Input data.
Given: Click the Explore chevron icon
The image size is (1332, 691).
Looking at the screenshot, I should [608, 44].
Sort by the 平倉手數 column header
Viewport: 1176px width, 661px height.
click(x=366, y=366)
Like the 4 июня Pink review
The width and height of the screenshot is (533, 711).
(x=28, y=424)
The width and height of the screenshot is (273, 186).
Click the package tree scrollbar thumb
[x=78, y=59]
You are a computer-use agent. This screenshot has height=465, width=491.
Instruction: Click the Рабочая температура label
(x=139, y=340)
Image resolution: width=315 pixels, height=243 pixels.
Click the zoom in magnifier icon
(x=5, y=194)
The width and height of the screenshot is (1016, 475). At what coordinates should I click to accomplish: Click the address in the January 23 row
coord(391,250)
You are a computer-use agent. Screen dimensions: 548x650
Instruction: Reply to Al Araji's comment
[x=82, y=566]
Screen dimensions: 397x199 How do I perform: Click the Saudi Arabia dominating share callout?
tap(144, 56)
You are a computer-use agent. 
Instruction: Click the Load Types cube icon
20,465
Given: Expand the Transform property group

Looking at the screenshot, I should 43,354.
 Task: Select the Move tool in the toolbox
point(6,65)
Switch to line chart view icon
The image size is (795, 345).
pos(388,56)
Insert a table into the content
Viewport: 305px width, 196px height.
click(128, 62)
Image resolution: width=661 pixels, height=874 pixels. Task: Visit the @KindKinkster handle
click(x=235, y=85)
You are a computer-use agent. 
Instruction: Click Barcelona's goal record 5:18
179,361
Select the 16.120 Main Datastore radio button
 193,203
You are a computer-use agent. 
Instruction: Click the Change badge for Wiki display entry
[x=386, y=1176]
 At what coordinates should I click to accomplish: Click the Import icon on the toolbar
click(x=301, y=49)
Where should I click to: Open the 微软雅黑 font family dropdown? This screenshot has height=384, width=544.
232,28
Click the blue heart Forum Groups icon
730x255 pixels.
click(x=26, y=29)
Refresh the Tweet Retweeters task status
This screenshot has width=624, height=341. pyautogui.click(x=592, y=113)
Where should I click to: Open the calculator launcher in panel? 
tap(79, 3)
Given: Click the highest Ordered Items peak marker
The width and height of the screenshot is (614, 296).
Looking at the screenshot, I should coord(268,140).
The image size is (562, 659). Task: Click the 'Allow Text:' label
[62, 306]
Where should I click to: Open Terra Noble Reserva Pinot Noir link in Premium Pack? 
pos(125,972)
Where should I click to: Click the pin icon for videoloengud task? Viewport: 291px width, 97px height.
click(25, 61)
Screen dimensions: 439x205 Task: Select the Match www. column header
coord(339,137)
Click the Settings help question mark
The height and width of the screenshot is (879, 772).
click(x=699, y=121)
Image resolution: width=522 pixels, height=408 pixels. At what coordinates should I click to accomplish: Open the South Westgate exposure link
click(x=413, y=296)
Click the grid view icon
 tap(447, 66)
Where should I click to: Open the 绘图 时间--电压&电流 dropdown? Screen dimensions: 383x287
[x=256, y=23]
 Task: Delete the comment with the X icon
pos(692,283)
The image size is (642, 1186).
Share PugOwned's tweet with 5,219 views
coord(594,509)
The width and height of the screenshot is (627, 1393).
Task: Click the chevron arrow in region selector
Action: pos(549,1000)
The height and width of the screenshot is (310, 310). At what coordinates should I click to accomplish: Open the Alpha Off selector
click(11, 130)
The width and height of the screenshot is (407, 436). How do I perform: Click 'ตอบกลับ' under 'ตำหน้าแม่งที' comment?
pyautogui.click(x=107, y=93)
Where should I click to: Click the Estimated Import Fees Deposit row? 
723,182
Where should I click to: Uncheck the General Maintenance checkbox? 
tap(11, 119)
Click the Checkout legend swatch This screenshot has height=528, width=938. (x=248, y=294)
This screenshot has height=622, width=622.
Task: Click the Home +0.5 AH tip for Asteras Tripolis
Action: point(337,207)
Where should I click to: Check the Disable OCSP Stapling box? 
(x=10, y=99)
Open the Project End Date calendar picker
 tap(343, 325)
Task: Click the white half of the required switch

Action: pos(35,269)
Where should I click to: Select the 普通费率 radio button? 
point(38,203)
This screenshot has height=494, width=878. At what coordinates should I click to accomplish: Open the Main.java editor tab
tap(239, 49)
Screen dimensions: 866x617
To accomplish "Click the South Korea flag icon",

Your objective.
What you return should be the records above, repeated exactly.

Your solution.
Given: Click the Explore chevron icon
The image size is (1332, 691).
Looking at the screenshot, I should [608, 44].
Sort by the 平倉手數 column header
Viewport: 1176px width, 661px height.
click(x=366, y=366)
Like the 4 июня Pink review
The width and height of the screenshot is (533, 711).
(x=28, y=424)
The width and height of the screenshot is (273, 186).
Click the package tree scrollbar thumb
[x=78, y=59]
You are a computer-use agent. This screenshot has height=465, width=491.
Instruction: Click the Рабочая температура label
(x=139, y=340)
Image resolution: width=315 pixels, height=243 pixels.
Click the zoom in magnifier icon
(x=5, y=194)
The width and height of the screenshot is (1016, 475). At what coordinates should I click to accomplish: Click the address in the January 23 row
coord(391,250)
You are a computer-use agent. Screen dimensions: 548x650
Instruction: Reply to Al Araji's comment
[x=82, y=566]
Screen dimensions: 397x199 How do I perform: Click the Saudi Arabia dominating share callout?
tap(144, 56)
You are a computer-use agent. 
Instruction: Click the Load Types cube icon
20,465
Given: Expand the Transform property group

Looking at the screenshot, I should 43,354.
 Task: Select the Move tool in the toolbox
point(6,65)
Switch to line chart view icon
The image size is (795, 345).
pos(388,56)
Insert a table into the content
Viewport: 305px width, 196px height.
click(128, 62)
Image resolution: width=661 pixels, height=874 pixels. Task: Visit the @KindKinkster handle
click(x=235, y=85)
You are a computer-use agent. 
Instruction: Click Barcelona's goal record 5:18
179,361
Select the 16.120 Main Datastore radio button
 193,203
You are a computer-use agent. 
Instruction: Click the Change badge for Wiki display entry
[x=386, y=1176]
 At what coordinates should I click to accomplish: Click the Import icon on the toolbar
click(x=301, y=49)
Where should I click to: Open the 微软雅黑 font family dropdown? This screenshot has height=384, width=544.
232,28
Click the blue heart Forum Groups icon
730x255 pixels.
click(x=26, y=29)
Refresh the Tweet Retweeters task status
This screenshot has width=624, height=341. pyautogui.click(x=592, y=113)
Where should I click to: Open the calculator launcher in panel? 
tap(79, 3)
Given: Click the highest Ordered Items peak marker
The width and height of the screenshot is (614, 296).
Looking at the screenshot, I should coord(268,140).
The image size is (562, 659). Task: Click the 'Allow Text:' label
[62, 306]
Where should I click to: Open Terra Noble Reserva Pinot Noir link in Premium Pack? 
pos(125,972)
Where should I click to: Click the pin icon for videoloengud task? Viewport: 291px width, 97px height.
click(25, 61)
Screen dimensions: 439x205 Task: Select the Match www. column header
coord(339,137)
Click the Settings help question mark
The height and width of the screenshot is (879, 772).
click(x=699, y=121)
Image resolution: width=522 pixels, height=408 pixels. At what coordinates should I click to accomplish: Open the South Westgate exposure link
click(x=413, y=296)
Click the grid view icon
 tap(447, 66)
Where should I click to: Open the 绘图 时间--电压&电流 dropdown? Screen dimensions: 383x287
[x=256, y=23]
 Task: Delete the comment with the X icon
pos(692,283)
The image size is (642, 1186).
Share PugOwned's tweet with 5,219 views
coord(594,509)
The width and height of the screenshot is (627, 1393).
Task: Click the chevron arrow in region selector
Action: pos(549,1000)
The height and width of the screenshot is (310, 310). At what coordinates should I click to accomplish: Open the Alpha Off selector
click(11, 130)
The width and height of the screenshot is (407, 436). How do I perform: Click 'ตอบกลับ' under 'ตำหน้าแม่งที' comment?
pyautogui.click(x=107, y=93)
Where should I click to: Click the Estimated Import Fees Deposit row? 
723,182
Where should I click to: Uncheck the General Maintenance checkbox? 
tap(11, 119)
Click the Checkout legend swatch This screenshot has height=528, width=938. (x=248, y=294)
This screenshot has height=622, width=622.
Task: Click the Home +0.5 AH tip for Asteras Tripolis
Action: point(337,207)
Where should I click to: Check the Disable OCSP Stapling box? 
(x=10, y=99)
Open the Project End Date calendar picker
 tap(343, 325)
Task: Click the white half of the required switch

Action: pos(35,269)
Where should I click to: Select the 普通费率 radio button? 
point(38,203)
This screenshot has height=494, width=878. At what coordinates should I click to accomplish: Open the Main.java editor tab
tap(239, 49)
Screen dimensions: 866x617
To accomplish "Click the South Korea flag icon",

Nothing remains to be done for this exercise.